Search the entries for the word "Open" and copy each line that has it.
Data supplied section start
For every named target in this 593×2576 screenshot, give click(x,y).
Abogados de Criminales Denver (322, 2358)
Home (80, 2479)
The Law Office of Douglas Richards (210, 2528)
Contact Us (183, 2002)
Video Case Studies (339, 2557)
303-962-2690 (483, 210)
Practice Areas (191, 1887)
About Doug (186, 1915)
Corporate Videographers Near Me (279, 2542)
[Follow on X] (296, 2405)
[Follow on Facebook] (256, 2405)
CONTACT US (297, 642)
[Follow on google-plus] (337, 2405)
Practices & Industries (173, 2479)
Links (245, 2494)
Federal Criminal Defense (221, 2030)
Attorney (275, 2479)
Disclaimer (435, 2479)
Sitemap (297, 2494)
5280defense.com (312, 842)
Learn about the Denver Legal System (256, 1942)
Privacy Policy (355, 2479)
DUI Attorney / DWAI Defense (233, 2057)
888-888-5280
Data supplied section end
Data supplied section start
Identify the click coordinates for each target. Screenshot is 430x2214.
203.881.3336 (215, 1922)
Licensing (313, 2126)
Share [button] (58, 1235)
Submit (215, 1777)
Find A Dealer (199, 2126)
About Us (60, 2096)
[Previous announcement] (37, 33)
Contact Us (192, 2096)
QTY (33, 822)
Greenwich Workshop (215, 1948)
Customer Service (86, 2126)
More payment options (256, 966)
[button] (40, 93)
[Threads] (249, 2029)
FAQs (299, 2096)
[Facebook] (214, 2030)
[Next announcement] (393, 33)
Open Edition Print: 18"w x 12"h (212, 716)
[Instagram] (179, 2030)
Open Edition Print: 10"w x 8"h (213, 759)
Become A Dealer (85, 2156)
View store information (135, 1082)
Data supplied section end
Data supplied section start
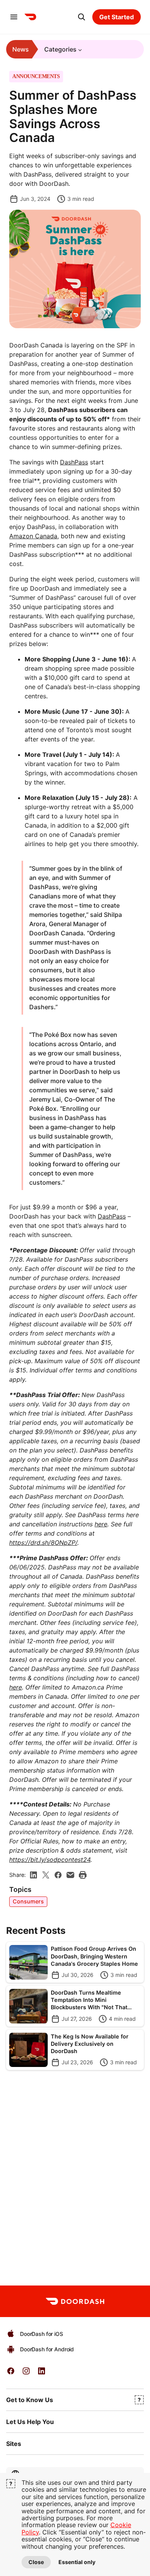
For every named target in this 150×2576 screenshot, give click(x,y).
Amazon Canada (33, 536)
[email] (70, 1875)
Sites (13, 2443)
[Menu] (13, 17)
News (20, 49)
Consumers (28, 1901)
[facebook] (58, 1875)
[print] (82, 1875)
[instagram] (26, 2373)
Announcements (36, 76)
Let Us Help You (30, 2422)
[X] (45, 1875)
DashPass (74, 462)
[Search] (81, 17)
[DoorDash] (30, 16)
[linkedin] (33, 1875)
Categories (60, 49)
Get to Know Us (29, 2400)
Data supplied section end
* Task answer:
Open Edition Print: 18"w x 12"h (212, 716)
Open Edition Print: 10"w x 8"h (213, 759)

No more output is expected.